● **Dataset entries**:
========================================

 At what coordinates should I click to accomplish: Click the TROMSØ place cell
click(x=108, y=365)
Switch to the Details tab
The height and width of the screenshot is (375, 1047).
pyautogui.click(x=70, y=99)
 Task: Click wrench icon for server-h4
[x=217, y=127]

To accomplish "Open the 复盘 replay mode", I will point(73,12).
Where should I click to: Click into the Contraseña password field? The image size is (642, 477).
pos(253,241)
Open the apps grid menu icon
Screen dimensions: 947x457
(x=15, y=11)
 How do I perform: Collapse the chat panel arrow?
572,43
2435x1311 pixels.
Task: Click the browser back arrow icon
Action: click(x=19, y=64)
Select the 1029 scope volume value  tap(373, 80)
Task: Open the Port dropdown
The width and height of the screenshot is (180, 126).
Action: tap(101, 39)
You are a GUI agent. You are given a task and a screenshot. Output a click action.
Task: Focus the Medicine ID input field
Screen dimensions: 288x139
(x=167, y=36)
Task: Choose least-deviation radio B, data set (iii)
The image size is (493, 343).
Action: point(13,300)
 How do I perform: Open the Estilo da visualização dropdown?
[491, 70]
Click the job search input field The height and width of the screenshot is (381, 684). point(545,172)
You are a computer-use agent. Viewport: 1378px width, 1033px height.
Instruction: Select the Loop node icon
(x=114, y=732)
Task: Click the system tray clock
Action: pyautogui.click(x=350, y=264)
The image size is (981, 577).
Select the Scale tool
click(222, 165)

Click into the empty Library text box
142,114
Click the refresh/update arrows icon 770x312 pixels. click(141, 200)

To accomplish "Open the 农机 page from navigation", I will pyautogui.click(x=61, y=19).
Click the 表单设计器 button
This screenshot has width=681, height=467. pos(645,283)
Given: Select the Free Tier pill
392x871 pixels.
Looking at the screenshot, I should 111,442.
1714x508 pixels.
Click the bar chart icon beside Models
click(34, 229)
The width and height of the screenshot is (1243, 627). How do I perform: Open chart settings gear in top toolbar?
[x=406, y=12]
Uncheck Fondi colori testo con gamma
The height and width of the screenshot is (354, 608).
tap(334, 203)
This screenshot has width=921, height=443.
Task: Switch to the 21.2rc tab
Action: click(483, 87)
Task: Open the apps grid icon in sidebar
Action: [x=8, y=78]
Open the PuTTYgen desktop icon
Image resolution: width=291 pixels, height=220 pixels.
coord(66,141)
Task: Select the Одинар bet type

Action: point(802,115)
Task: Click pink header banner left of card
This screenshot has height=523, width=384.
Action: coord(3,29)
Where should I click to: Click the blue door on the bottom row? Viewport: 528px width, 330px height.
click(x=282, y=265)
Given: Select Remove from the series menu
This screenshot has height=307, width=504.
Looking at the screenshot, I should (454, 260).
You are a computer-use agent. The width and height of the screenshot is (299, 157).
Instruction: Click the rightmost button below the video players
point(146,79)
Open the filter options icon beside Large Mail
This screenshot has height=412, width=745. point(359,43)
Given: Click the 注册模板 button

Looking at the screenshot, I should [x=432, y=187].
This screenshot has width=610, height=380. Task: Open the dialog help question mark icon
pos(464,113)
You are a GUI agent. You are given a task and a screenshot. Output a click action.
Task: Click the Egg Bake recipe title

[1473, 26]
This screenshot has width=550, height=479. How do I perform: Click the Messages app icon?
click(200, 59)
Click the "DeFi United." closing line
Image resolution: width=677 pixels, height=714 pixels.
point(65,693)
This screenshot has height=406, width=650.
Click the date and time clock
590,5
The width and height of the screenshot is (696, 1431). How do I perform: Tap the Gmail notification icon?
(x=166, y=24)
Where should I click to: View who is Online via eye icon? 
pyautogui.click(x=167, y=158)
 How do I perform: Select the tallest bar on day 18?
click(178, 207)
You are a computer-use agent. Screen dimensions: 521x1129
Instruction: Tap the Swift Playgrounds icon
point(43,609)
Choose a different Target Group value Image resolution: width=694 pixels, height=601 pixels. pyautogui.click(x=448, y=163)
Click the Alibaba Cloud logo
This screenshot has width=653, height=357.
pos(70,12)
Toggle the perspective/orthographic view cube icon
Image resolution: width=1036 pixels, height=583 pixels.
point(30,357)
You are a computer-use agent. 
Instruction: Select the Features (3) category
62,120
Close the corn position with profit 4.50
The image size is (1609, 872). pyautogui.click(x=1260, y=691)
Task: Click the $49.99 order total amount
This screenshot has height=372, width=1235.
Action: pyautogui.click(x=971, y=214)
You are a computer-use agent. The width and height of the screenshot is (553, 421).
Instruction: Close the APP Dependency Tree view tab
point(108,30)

========================================

All of the entries should be transcribed exactly as they appear.

 At what coordinates should I click to accomplish: Click the TROMSØ place cell
click(x=108, y=365)
Switch to the Details tab
The height and width of the screenshot is (375, 1047).
pyautogui.click(x=70, y=99)
 Task: Click wrench icon for server-h4
[x=217, y=127]

To accomplish "Open the 复盘 replay mode", I will point(73,12).
Where should I click to: Click into the Contraseña password field? The image size is (642, 477).
pos(253,241)
Open the apps grid menu icon
Screen dimensions: 947x457
(x=15, y=11)
 How do I perform: Collapse the chat panel arrow?
572,43
2435x1311 pixels.
Task: Click the browser back arrow icon
Action: click(x=19, y=64)
Select the 1029 scope volume value  tap(373, 80)
Task: Open the Port dropdown
The width and height of the screenshot is (180, 126).
Action: tap(101, 39)
You are a GUI agent. You are given a task and a screenshot. Output a click action.
Task: Focus the Medicine ID input field
Screen dimensions: 288x139
(x=167, y=36)
Task: Choose least-deviation radio B, data set (iii)
The image size is (493, 343).
Action: point(13,300)
 How do I perform: Open the Estilo da visualização dropdown?
[491, 70]
Click the job search input field The height and width of the screenshot is (381, 684). point(545,172)
You are a computer-use agent. Viewport: 1378px width, 1033px height.
Instruction: Select the Loop node icon
(x=114, y=732)
Task: Click the system tray clock
Action: pyautogui.click(x=350, y=264)
The image size is (981, 577).
Select the Scale tool
click(222, 165)

Click into the empty Library text box
142,114
Click the refresh/update arrows icon 770x312 pixels. click(141, 200)

To accomplish "Open the 农机 page from navigation", I will pyautogui.click(x=61, y=19).
Click the 表单设计器 button
This screenshot has width=681, height=467. pos(645,283)
Given: Select the Free Tier pill
392x871 pixels.
Looking at the screenshot, I should 111,442.
1714x508 pixels.
Click the bar chart icon beside Models
click(34, 229)
The width and height of the screenshot is (1243, 627). How do I perform: Open chart settings gear in top toolbar?
[x=406, y=12]
Uncheck Fondi colori testo con gamma
The height and width of the screenshot is (354, 608).
tap(334, 203)
This screenshot has width=921, height=443.
Task: Switch to the 21.2rc tab
Action: click(483, 87)
Task: Open the apps grid icon in sidebar
Action: [x=8, y=78]
Open the PuTTYgen desktop icon
Image resolution: width=291 pixels, height=220 pixels.
coord(66,141)
Task: Select the Одинар bet type

Action: point(802,115)
Task: Click pink header banner left of card
This screenshot has height=523, width=384.
Action: coord(3,29)
Where should I click to: Click the blue door on the bottom row? Viewport: 528px width, 330px height.
click(x=282, y=265)
Given: Select Remove from the series menu
This screenshot has height=307, width=504.
Looking at the screenshot, I should (454, 260).
You are a computer-use agent. The width and height of the screenshot is (299, 157).
Instruction: Click the rightmost button below the video players
point(146,79)
Open the filter options icon beside Large Mail
This screenshot has height=412, width=745. point(359,43)
Given: Click the 注册模板 button

Looking at the screenshot, I should [x=432, y=187].
This screenshot has width=610, height=380. Task: Open the dialog help question mark icon
pos(464,113)
You are a GUI agent. You are given a task and a screenshot. Output a click action.
Task: Click the Egg Bake recipe title

[1473, 26]
This screenshot has width=550, height=479. How do I perform: Click the Messages app icon?
click(200, 59)
Click the "DeFi United." closing line
Image resolution: width=677 pixels, height=714 pixels.
point(65,693)
This screenshot has height=406, width=650.
Click the date and time clock
590,5
The width and height of the screenshot is (696, 1431). How do I perform: Tap the Gmail notification icon?
(x=166, y=24)
Where should I click to: View who is Online via eye icon? 
pyautogui.click(x=167, y=158)
 How do I perform: Select the tallest bar on day 18?
click(178, 207)
You are a computer-use agent. Screen dimensions: 521x1129
Instruction: Tap the Swift Playgrounds icon
point(43,609)
Choose a different Target Group value Image resolution: width=694 pixels, height=601 pixels. pyautogui.click(x=448, y=163)
Click the Alibaba Cloud logo
This screenshot has width=653, height=357.
pos(70,12)
Toggle the perspective/orthographic view cube icon
Image resolution: width=1036 pixels, height=583 pixels.
point(30,357)
You are a computer-use agent. 
Instruction: Select the Features (3) category
62,120
Close the corn position with profit 4.50
The image size is (1609, 872). pyautogui.click(x=1260, y=691)
Task: Click the $49.99 order total amount
This screenshot has height=372, width=1235.
Action: pyautogui.click(x=971, y=214)
You are a computer-use agent. The width and height of the screenshot is (553, 421).
Instruction: Close the APP Dependency Tree view tab
point(108,30)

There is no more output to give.